Case in point: the torta Cubana volcan ($6). More meaty than its little brother – the roasted-pork-based Cubano – the Cubana here is a varying combination of meat, with milanesa(breaded beef cutlet), ham, sausages in spiral shapes, tomatoes, jalapeños and onions. It’s carnivore-friendly like the erupcion, but the meats don’t mingle as well and something like the pineapple’s sweetness would help cut through all that savory.
Some loyal Volcan chasers choose more straight-forward options like the tacos ($1.60): Your choice of meat, from the melt-in-your-mouth lengua (tongue) to the crisp chorizo, on warm corn tortillas topped with diced onions, cilantro, lime, and tomatillo salsa. (You can add more from the condiment bottles too.)
El Volcan has a fleet of three trucks, serving East Alisal in Salinas, Riverside Drive in Watsonville, and, their newest venture, El Estero in Monterey, a rarity for a city new to allowing food trucks.
Monterey presents a different demographic, and the majority of them opt for the more familiar tacos. But their devotion to the them equals the devotion to El Volcan’s intense tortas elsewhere.
Sebastian Jahill hails from Los Angeles and says he misses the fleet of taco trucks there, so when he discovered El Volcan, it was like the taco gods answered his prayers.

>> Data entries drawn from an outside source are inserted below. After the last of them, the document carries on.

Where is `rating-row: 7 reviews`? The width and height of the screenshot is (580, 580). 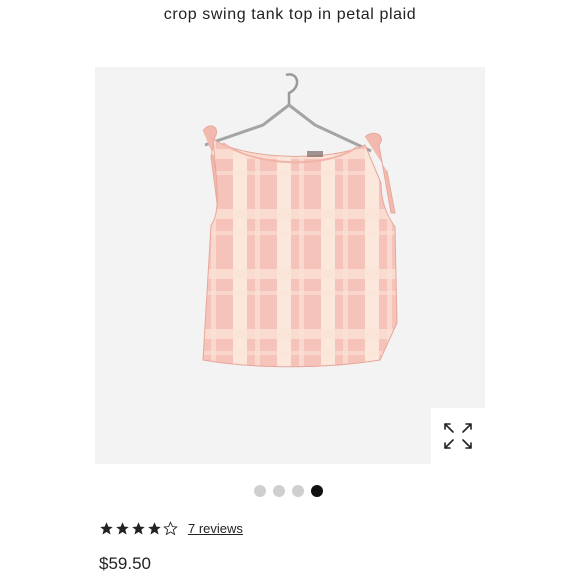 rating-row: 7 reviews is located at coordinates (171, 528).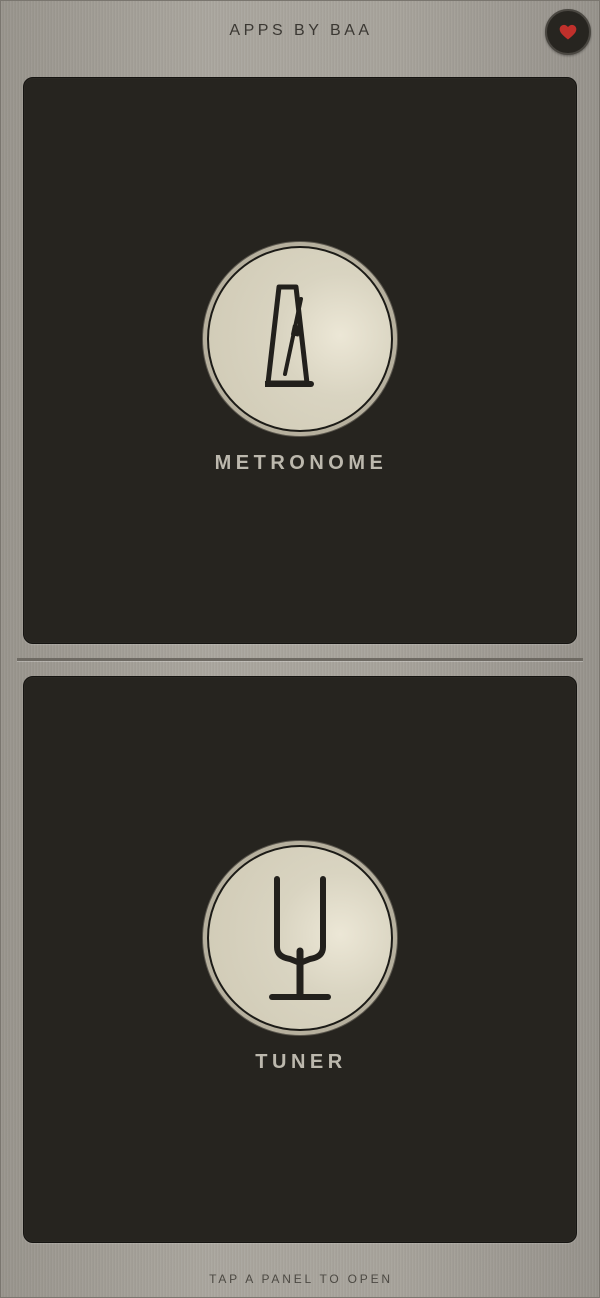  I want to click on metronome-dial, so click(300, 339).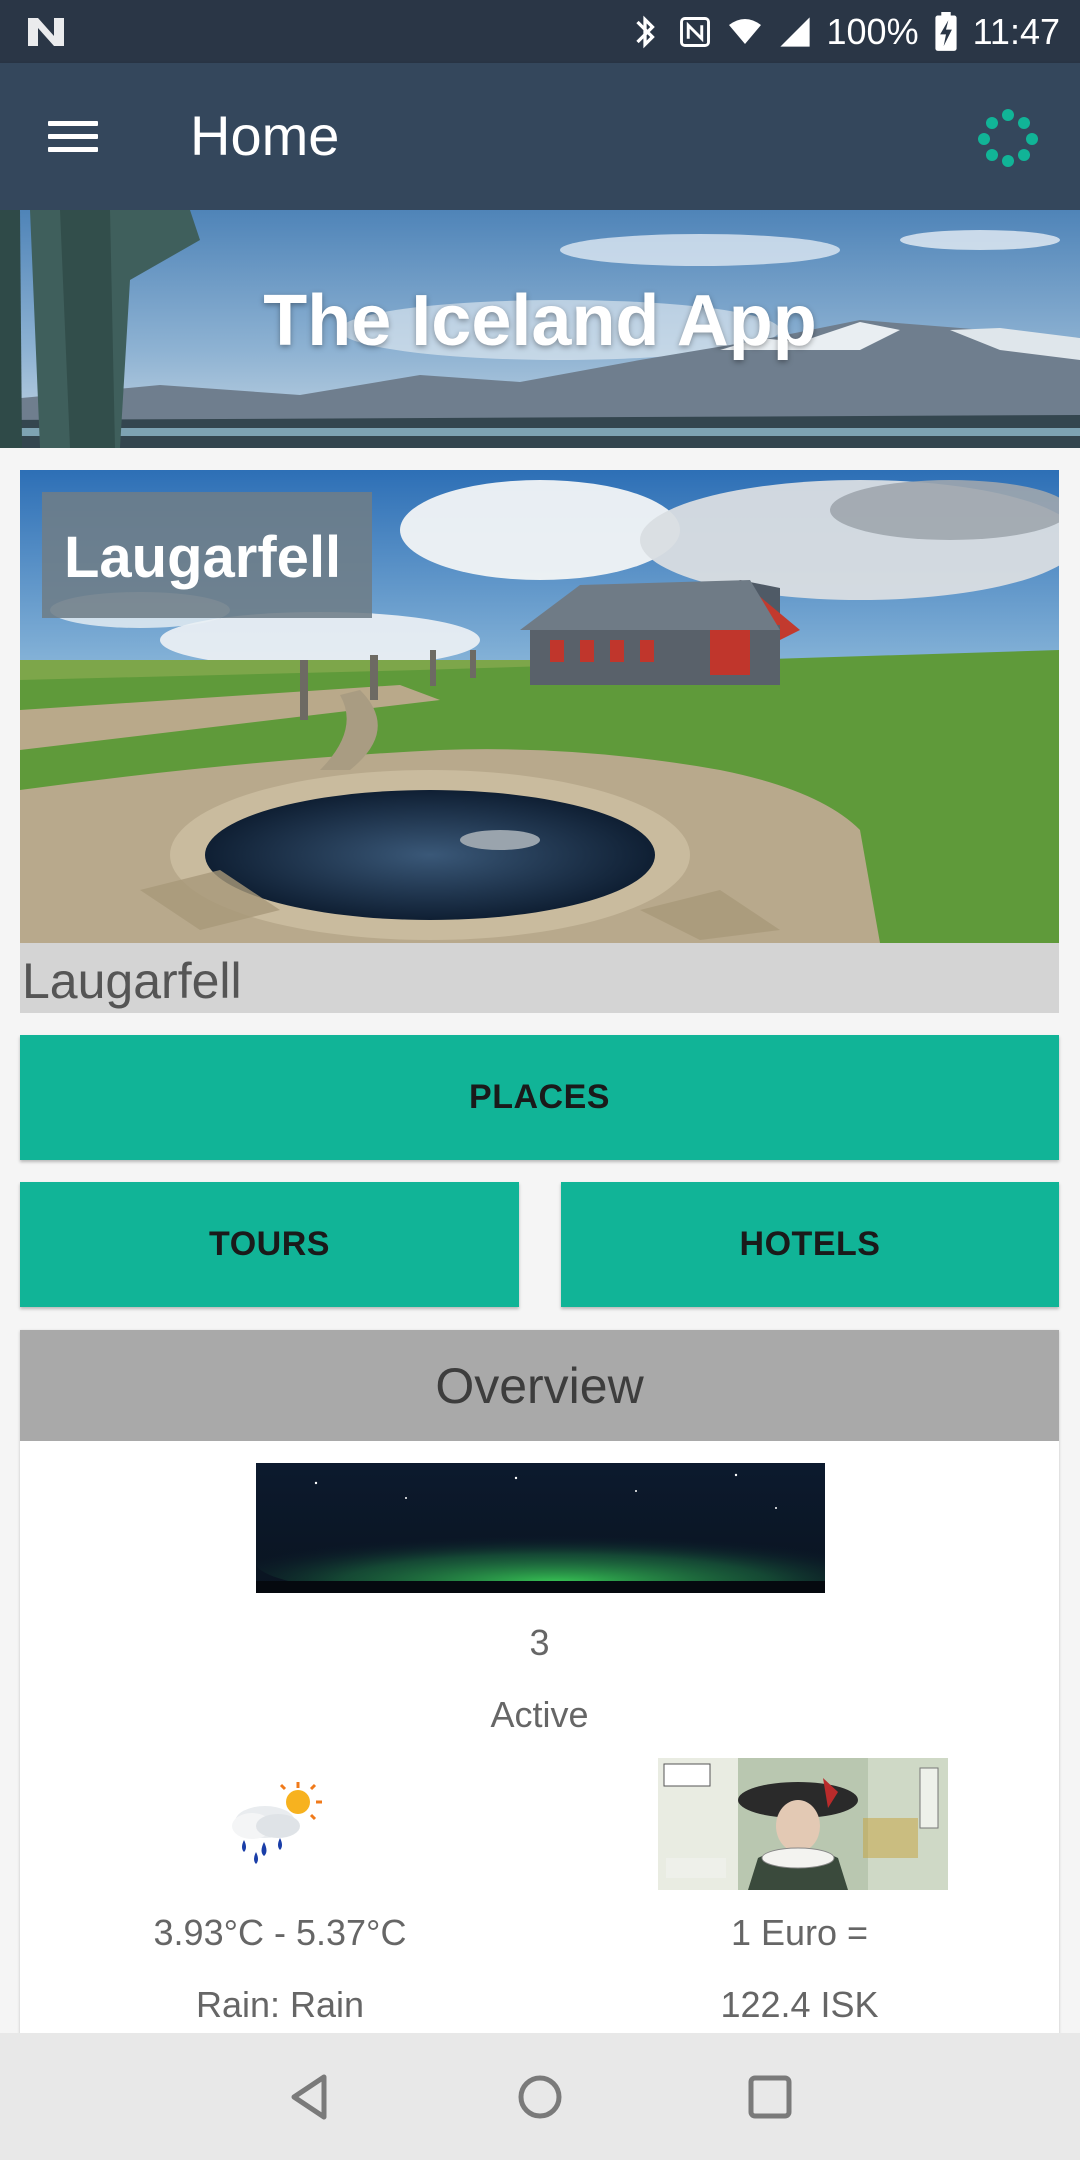 Image resolution: width=1080 pixels, height=2160 pixels. I want to click on banknote-image, so click(803, 1824).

“I come here every day and order the same thing,” Jahill says as he eats. “Five carne asada tacos, no onions. Sometimes they throw in a free mini quesadilla.”
On a windy Cinco de Mayo, I follow the crowd and order three tacos – barbacoa (aka barbecued beef), chicken, and cabeza (head) – and one quesadilla chiqa de maiz ($1). The shredded beef of the barbacoa is made moist from being braised in its own juices. The cabeza’s texture verges into too-chewy territory, but at least it wasn’t overly fatty as with other places. Without the plentiful portion of meat from the pricier quesadillas, the subtle nutty notes of the Oaxacan cheese shine in the chiqa.

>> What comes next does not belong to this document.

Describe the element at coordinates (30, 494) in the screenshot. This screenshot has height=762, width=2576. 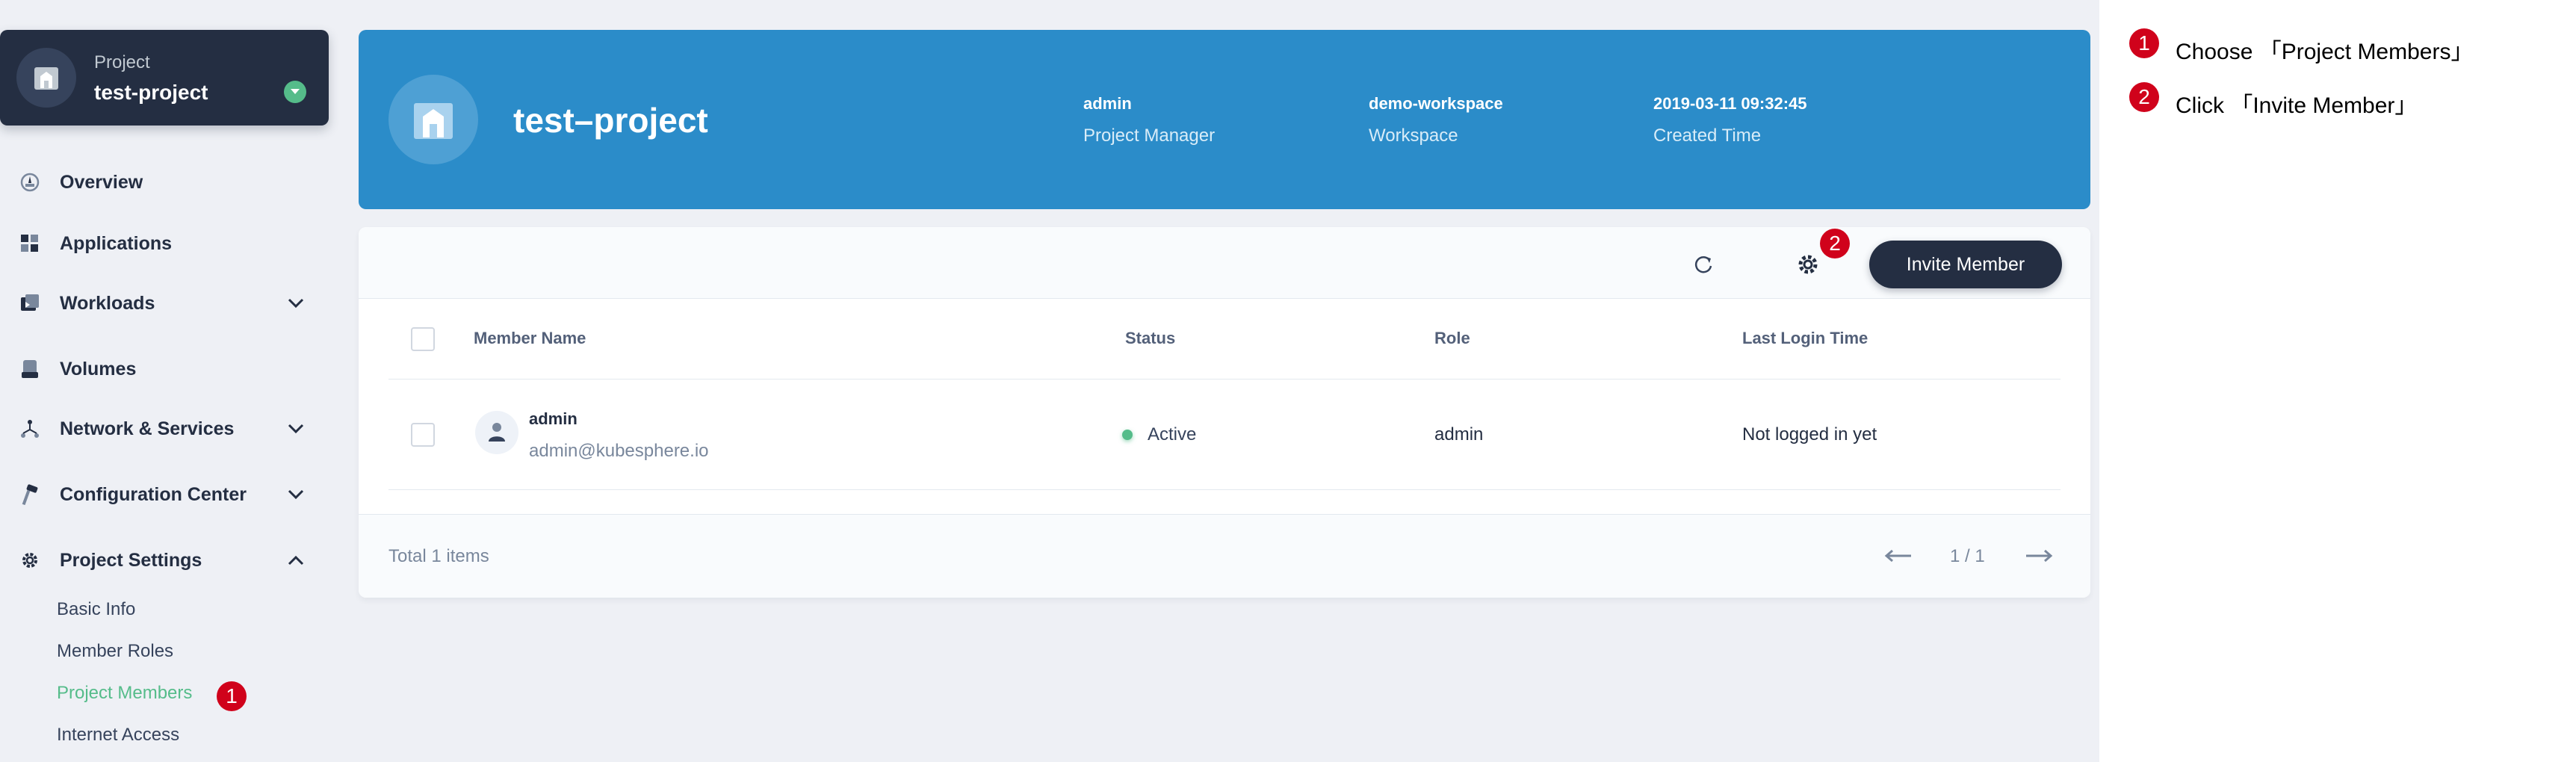
I see `hammer-icon` at that location.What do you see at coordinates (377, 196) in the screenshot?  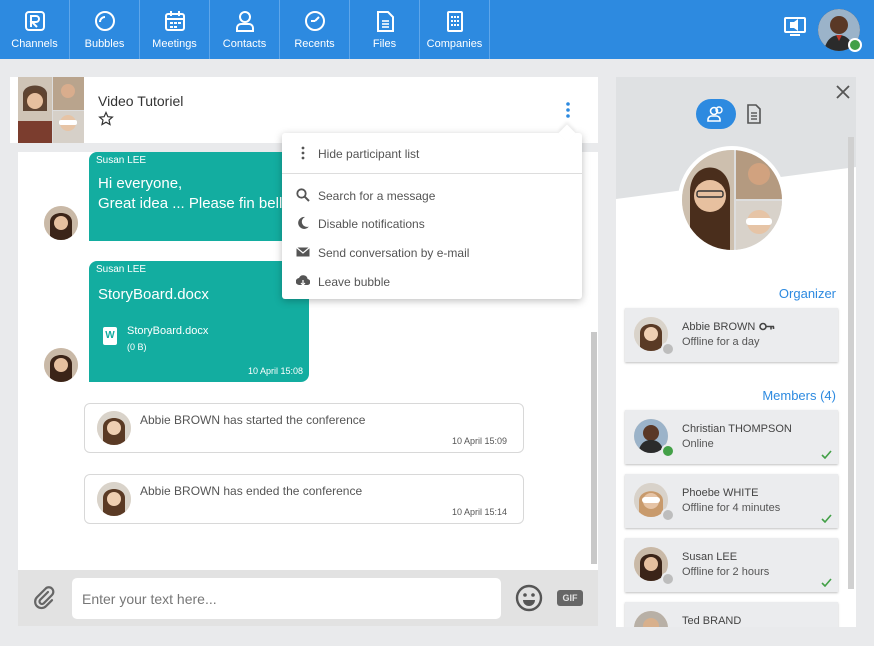 I see `menu-item-label: Search for a message` at bounding box center [377, 196].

There’s an abundance of other foods to try, which stretches from the end of the truck where orders are picked up to the cooler with Mexican sodas like Jarritos and grape Sangria ($2.50). Fusion-friendly palates like the bacon-wrapped, carne asada topped hot dog el panguaro ($4), which is as intense as it sounds, and the burger volcanica ($5.25) with bacon, a slice of ham, and pineapple on a thick patty. In other words, worth the wait.